Nothing in the records may be altered; repeat them exactly.

--- GIVEN ENTRIES ---

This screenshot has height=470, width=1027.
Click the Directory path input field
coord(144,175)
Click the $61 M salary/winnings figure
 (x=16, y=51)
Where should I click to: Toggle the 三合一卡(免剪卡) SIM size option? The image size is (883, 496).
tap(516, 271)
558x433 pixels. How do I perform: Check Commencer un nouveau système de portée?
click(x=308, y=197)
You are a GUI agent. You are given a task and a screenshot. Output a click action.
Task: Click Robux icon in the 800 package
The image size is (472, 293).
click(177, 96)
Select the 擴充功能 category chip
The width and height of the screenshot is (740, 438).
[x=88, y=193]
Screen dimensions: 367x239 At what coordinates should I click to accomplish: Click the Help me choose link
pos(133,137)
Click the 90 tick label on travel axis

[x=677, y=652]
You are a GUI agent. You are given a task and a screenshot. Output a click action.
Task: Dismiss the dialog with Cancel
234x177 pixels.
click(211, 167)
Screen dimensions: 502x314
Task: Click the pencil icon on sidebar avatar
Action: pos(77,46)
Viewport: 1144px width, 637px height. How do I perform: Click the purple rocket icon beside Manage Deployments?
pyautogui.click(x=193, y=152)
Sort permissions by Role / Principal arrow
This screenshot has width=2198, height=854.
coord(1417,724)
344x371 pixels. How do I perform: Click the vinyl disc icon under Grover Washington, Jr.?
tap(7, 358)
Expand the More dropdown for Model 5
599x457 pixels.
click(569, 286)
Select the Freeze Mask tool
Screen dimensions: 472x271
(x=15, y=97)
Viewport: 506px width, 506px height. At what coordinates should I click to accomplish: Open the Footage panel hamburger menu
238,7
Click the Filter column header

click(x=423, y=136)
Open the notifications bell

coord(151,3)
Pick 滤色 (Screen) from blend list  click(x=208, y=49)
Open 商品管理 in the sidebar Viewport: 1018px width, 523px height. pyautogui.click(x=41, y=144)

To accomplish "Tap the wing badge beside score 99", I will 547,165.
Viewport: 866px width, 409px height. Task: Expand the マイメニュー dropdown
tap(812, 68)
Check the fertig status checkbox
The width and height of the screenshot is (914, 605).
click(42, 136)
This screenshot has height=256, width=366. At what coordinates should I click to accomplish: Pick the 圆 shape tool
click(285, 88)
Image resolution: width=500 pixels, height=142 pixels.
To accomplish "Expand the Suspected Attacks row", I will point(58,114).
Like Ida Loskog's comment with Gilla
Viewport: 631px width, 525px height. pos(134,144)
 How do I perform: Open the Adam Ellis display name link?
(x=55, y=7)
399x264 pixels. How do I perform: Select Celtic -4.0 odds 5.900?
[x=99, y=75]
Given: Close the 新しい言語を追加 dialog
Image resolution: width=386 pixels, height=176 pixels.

---

- _RESPONSE TO THIS TASK_:
This screenshot has height=470, width=1027.
Click the Directory path input field
coord(144,175)
Click the $61 M salary/winnings figure
 (x=16, y=51)
Where should I click to: Toggle the 三合一卡(免剪卡) SIM size option? The image size is (883, 496).
tap(516, 271)
558x433 pixels. How do I perform: Check Commencer un nouveau système de portée?
click(x=308, y=197)
You are a GUI agent. You are given a task and a screenshot. Output a click action.
Task: Click Robux icon in the 800 package
The image size is (472, 293).
click(177, 96)
Select the 擴充功能 category chip
The width and height of the screenshot is (740, 438).
[x=88, y=193]
Screen dimensions: 367x239 At what coordinates should I click to accomplish: Click the Help me choose link
pos(133,137)
Click the 90 tick label on travel axis

[x=677, y=652]
You are a GUI agent. You are given a task and a screenshot. Output a click action.
Task: Dismiss the dialog with Cancel
234x177 pixels.
click(211, 167)
Screen dimensions: 502x314
Task: Click the pencil icon on sidebar avatar
Action: pos(77,46)
Viewport: 1144px width, 637px height. How do I perform: Click the purple rocket icon beside Manage Deployments?
pyautogui.click(x=193, y=152)
Sort permissions by Role / Principal arrow
This screenshot has width=2198, height=854.
coord(1417,724)
344x371 pixels. How do I perform: Click the vinyl disc icon under Grover Washington, Jr.?
tap(7, 358)
Expand the More dropdown for Model 5
599x457 pixels.
click(569, 286)
Select the Freeze Mask tool
Screen dimensions: 472x271
(x=15, y=97)
Viewport: 506px width, 506px height. At what coordinates should I click to accomplish: Open the Footage panel hamburger menu
238,7
Click the Filter column header

click(x=423, y=136)
Open the notifications bell

coord(151,3)
Pick 滤色 (Screen) from blend list  click(x=208, y=49)
Open 商品管理 in the sidebar Viewport: 1018px width, 523px height. pyautogui.click(x=41, y=144)

To accomplish "Tap the wing badge beside score 99", I will 547,165.
Viewport: 866px width, 409px height. Task: Expand the マイメニュー dropdown
tap(812, 68)
Check the fertig status checkbox
The width and height of the screenshot is (914, 605).
click(42, 136)
This screenshot has height=256, width=366. At what coordinates should I click to accomplish: Pick the 圆 shape tool
click(285, 88)
Image resolution: width=500 pixels, height=142 pixels.
To accomplish "Expand the Suspected Attacks row", I will point(58,114).
Like Ida Loskog's comment with Gilla
Viewport: 631px width, 525px height. pos(134,144)
 How do I perform: Open the Adam Ellis display name link?
(x=55, y=7)
399x264 pixels. How do I perform: Select Celtic -4.0 odds 5.900?
[x=99, y=75]
Given: Close the 新しい言語を追加 dialog
Image resolution: width=386 pixels, height=176 pixels.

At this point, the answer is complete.